### Aim:
Turn all of the material below into a Markdown table with two columns, Row and Line, giving each line its own numbered row and leaving out blank lines.

### Data entries:

=======

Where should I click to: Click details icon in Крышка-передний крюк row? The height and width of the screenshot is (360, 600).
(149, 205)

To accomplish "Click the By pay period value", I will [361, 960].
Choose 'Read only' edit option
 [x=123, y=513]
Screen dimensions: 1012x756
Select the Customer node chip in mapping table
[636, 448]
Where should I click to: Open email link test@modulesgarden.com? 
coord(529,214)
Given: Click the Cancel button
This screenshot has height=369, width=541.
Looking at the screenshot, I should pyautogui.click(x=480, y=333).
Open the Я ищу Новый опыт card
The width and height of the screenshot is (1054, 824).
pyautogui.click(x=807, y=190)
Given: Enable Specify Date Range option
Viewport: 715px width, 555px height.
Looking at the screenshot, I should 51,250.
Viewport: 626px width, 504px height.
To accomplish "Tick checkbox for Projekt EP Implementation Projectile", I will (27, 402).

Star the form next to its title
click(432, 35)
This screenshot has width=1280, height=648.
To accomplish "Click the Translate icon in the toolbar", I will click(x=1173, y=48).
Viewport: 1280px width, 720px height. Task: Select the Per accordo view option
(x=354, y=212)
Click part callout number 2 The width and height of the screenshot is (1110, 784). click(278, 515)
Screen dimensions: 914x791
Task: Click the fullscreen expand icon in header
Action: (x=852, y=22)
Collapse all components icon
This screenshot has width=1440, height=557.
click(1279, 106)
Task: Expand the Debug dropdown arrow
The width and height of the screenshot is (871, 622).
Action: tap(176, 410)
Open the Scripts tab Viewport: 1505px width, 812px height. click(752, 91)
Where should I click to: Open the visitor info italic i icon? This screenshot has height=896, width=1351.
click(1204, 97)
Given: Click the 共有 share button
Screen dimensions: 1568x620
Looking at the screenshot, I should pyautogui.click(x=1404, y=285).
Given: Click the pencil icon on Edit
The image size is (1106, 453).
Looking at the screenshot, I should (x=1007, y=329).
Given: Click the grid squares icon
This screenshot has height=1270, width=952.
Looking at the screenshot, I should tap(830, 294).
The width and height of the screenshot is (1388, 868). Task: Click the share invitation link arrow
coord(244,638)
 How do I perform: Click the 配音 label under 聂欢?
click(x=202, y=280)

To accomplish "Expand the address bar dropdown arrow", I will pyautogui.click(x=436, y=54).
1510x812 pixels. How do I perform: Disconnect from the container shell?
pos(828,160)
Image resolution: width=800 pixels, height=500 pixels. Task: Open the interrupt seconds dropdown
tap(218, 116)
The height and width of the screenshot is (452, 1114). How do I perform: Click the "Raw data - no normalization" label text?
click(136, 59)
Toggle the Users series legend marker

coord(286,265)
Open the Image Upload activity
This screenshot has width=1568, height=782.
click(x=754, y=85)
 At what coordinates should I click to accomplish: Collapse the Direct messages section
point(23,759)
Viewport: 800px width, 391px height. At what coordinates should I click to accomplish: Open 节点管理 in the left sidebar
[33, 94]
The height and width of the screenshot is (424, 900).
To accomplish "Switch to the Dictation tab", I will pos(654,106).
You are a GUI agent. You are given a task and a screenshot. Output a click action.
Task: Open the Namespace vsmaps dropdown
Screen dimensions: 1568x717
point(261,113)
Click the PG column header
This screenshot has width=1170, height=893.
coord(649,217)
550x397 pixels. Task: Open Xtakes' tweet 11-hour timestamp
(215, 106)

=======

### Response below:
| Row | Line |
|---|---|
| 1 | Where should I click to: Click details icon in Крышка-передний крюк row? The height and width of the screenshot is (360, 600). |
| 2 | (149, 205) |
| 3 | To accomplish "Click the By pay period value", I will [361, 960]. |
| 4 | Choose 'Read only' edit option |
| 5 |  [x=123, y=513] |
| 6 | Screen dimensions: 1012x756 |
| 7 | Select the Customer node chip in mapping table |
| 8 | [636, 448] |
| 9 | Where should I click to: Open email link test@modulesgarden.com?  |
| 10 | coord(529,214) |
| 11 | Given: Click the Cancel button |
| 12 | This screenshot has height=369, width=541. |
| 13 | Looking at the screenshot, I should pyautogui.click(x=480, y=333). |
| 14 | Open the Я ищу Новый опыт card |
| 15 | The width and height of the screenshot is (1054, 824). |
| 16 | pyautogui.click(x=807, y=190) |
| 17 | Given: Enable Specify Date Range option |
| 18 | Viewport: 715px width, 555px height. |
| 19 | Looking at the screenshot, I should 51,250. |
| 20 | Viewport: 626px width, 504px height. |
| 21 | To accomplish "Tick checkbox for Projekt EP Implementation Projectile", I will (27, 402). |
| 22 | Star the form next to its title |
| 23 | click(432, 35) |
| 24 | This screenshot has width=1280, height=648. |
| 25 | To accomplish "Click the Translate icon in the toolbar", I will click(x=1173, y=48). |
| 26 | Viewport: 1280px width, 720px height. Task: Select the Per accordo view option |
| 27 | (x=354, y=212) |
| 28 | Click part callout number 2 The width and height of the screenshot is (1110, 784). click(278, 515) |
| 29 | Screen dimensions: 914x791 |
| 30 | Task: Click the fullscreen expand icon in header |
| 31 | Action: (x=852, y=22) |
| 32 | Collapse all components icon |
| 33 | This screenshot has width=1440, height=557. |
| 34 | click(1279, 106) |
| 35 | Task: Expand the Debug dropdown arrow |
| 36 | The width and height of the screenshot is (871, 622). |
| 37 | Action: tap(176, 410) |
| 38 | Open the Scripts tab Viewport: 1505px width, 812px height. click(752, 91) |
| 39 | Where should I click to: Open the visitor info italic i icon? This screenshot has height=896, width=1351. |
| 40 | click(1204, 97) |
| 41 | Given: Click the 共有 share button |
| 42 | Screen dimensions: 1568x620 |
| 43 | Looking at the screenshot, I should pyautogui.click(x=1404, y=285). |
| 44 | Given: Click the pencil icon on Edit |
| 45 | The image size is (1106, 453). |
| 46 | Looking at the screenshot, I should (x=1007, y=329). |
| 47 | Given: Click the grid squares icon |
| 48 | This screenshot has height=1270, width=952. |
| 49 | Looking at the screenshot, I should tap(830, 294). |
| 50 | The width and height of the screenshot is (1388, 868). Task: Click the share invitation link arrow |
| 51 | coord(244,638) |
| 52 |  How do I perform: Click the 配音 label under 聂欢? |
| 53 | click(x=202, y=280) |
| 54 | To accomplish "Expand the address bar dropdown arrow", I will pyautogui.click(x=436, y=54). |
| 55 | 1510x812 pixels. How do I perform: Disconnect from the container shell? |
| 56 | pos(828,160) |
| 57 | Image resolution: width=800 pixels, height=500 pixels. Task: Open the interrupt seconds dropdown |
| 58 | tap(218, 116) |
| 59 | The height and width of the screenshot is (452, 1114). How do I perform: Click the "Raw data - no normalization" label text? |
| 60 | click(136, 59) |
| 61 | Toggle the Users series legend marker |
| 62 | coord(286,265) |
| 63 | Open the Image Upload activity |
| 64 | This screenshot has width=1568, height=782. |
| 65 | click(x=754, y=85) |
| 66 |  At what coordinates should I click to accomplish: Collapse the Direct messages section |
| 67 | point(23,759) |
| 68 | Viewport: 800px width, 391px height. At what coordinates should I click to accomplish: Open 节点管理 in the left sidebar |
| 69 | [33, 94] |
| 70 | The height and width of the screenshot is (424, 900). |
| 71 | To accomplish "Switch to the Dictation tab", I will pos(654,106). |
| 72 | You are a GUI agent. You are given a task and a screenshot. Output a click action. |
| 73 | Task: Open the Namespace vsmaps dropdown |
| 74 | Screen dimensions: 1568x717 |
| 75 | point(261,113) |
| 76 | Click the PG column header |
| 77 | This screenshot has width=1170, height=893. |
| 78 | coord(649,217) |
| 79 | 550x397 pixels. Task: Open Xtakes' tweet 11-hour timestamp |
| 80 | (215, 106) |